Department of Biochemistry, Faculty of Science, Palacký University in Olomouc, 78371 Olomouc, Czech Republic.
Division of Plant Sciences, University of Missouri, Columbia, MO 65201, USA.
Genes (Basel). 2023 Jan 1;14(1):123. doi: 10.3390/genes14010123.
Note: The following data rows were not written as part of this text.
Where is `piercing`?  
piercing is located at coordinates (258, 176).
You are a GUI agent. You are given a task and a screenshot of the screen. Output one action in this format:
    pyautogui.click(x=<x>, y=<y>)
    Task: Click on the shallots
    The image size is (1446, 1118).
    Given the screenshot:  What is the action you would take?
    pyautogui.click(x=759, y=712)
The genome-wide association study (GWAS) is a popular genomic approach that identifies genomic regions associated with a phenotype and, thus, aims to discover causative mutations (CM) in the genes underlying the phenotype. However, GWAS discoveries are limited by many factors and typically identify associated genomic regions without the further ability to compare the viability of candidate genes and actual CMs. Therefore, the current methodology is limited to CM identification. In our recent work, we presented a novel approach to an empowered "GWAS to Genes" strategy that we named Synthetic phenotype to causative mutation (SP2CM). We established this strategy to identify CMs in soybean genes and developed a web-based tool for accuracy calculation (AccuTool) for a reference panel of soybean accessions. Here, we describe our further development of the tool that extends its utilization for other species and named it AccuCalc. We enhanced the tool for the analysis of datasets with a low-frequency distribution of a rare phenotype by automated formatting of a synthetic phenotype and added another accuracy-based GWAS evaluation criterion to the accuracy calculation. We designed AccuCalc as a Python package for GWAS data analysis for any user-defined species-independent variant calling format (vcf) or HapMap format (hmp) as input data. AccuCalc saves analysis outputs in user-friendly tab-delimited formats and also offers visualization of the GWAS results as Manhattan plots accentuated by accuracy. Under the hood of Python, AccuCalc is publicly available and, thus, can be used conveniently for the SP2CM strategy utilization for every species.
全基因组关联研究(GWAS)是一种流行的基因组方法,可识别与表型相关的基因组区域,从而旨在发现表型相关基因中的致病突变(CM)。然而,GWAS 发现受到许多因素的限制,通常只能识别相关的基因组区域,而无法进一步比较候选基因和实际 CM 的可行性。因此,目前的方法仅限于 CM 鉴定。在我们最近的工作中,我们提出了一种新的方法来增强“GWAS 到基因”策略,我们将其命名为合成表型到致病突变(SP2CM)。我们建立了这个策略来鉴定大豆基因中的 CM,并为大豆品系参考面板开发了一个用于准确性计算的基于网络的工具(AccuTool)。在这里,我们描述了该工具的进一步开发,该工具扩展了其在其他物种中的应用,并将其命名为 AccuCalc。我们通过自动化合成表型格式增强了该工具,以分析罕见表型低频分布的数据集,并为准确性计算添加了另一个基于准确性的 GWAS 评估标准。我们将 AccuCalc 设计为一个用于 GWAS 数据分析的 Python 包,任何用户定义的与物种无关的变异调用格式(vcf)或 HapMap 格式(hmp)都可以作为输入数据。AccuCalc 以用户友好的制表符分隔格式保存分析输出,并提供 GWAS 结果的可视化,以强调准确性的曼哈顿图。在 Python 的幕后,AccuCalc 是公开可用的,因此可以方便地用于每个物种的 SP2CM 策略利用。